(Stored data)
________

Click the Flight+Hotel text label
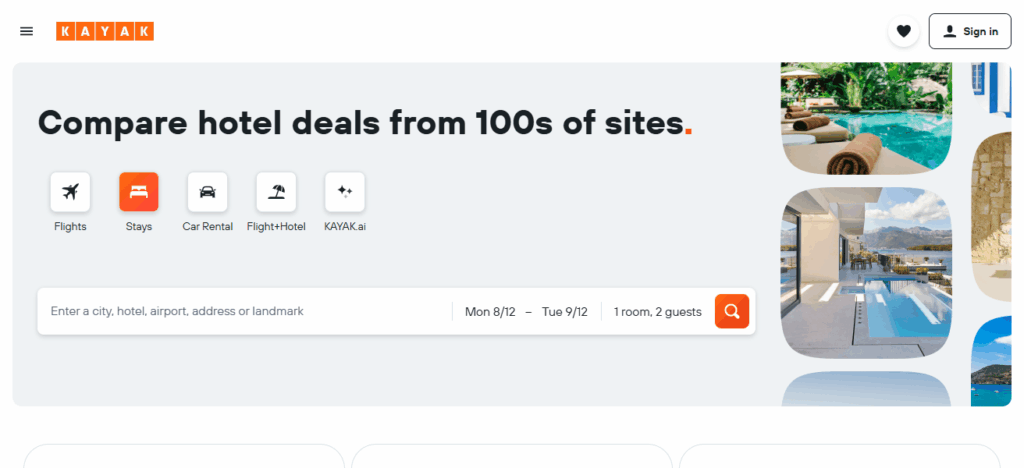Viewport: 1024px width, 468px height. click(x=276, y=227)
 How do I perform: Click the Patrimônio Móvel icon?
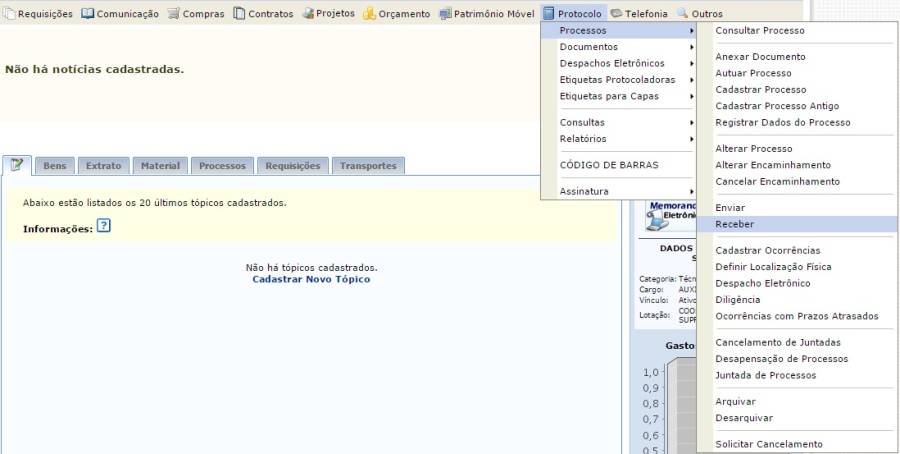point(445,14)
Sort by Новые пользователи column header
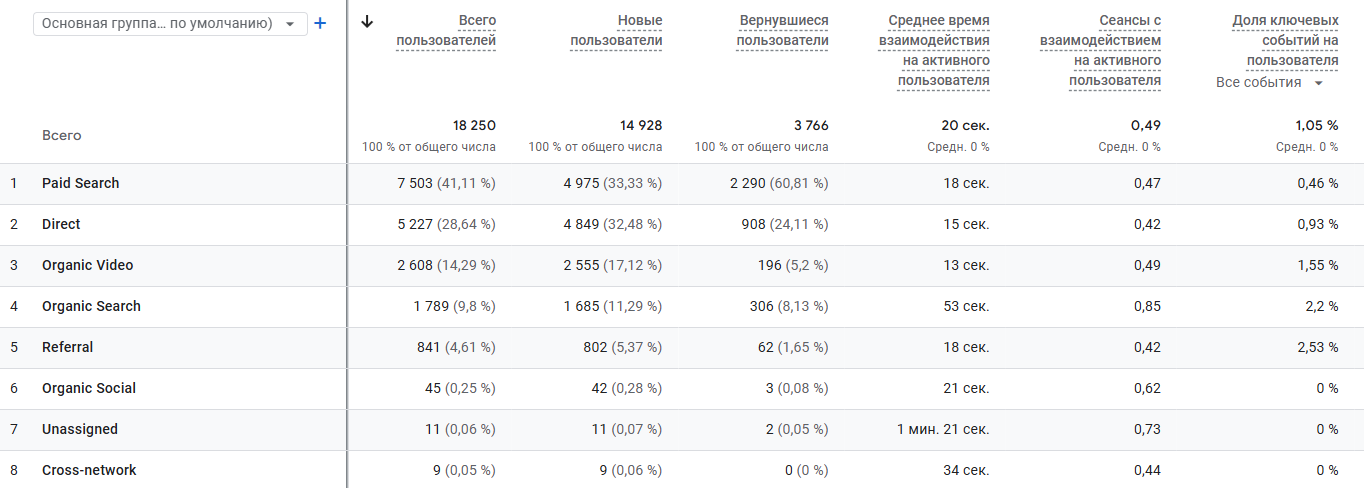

________

Work instruction: Please print out the entries above exactly. The pictures stay out.

Result for this exercise:
Click the Flight+Hotel text label
Viewport: 1024px width, 468px height. click(x=276, y=227)
 How do I perform: Click the Patrimônio Móvel icon?
point(445,14)
Sort by Новые пользователи column header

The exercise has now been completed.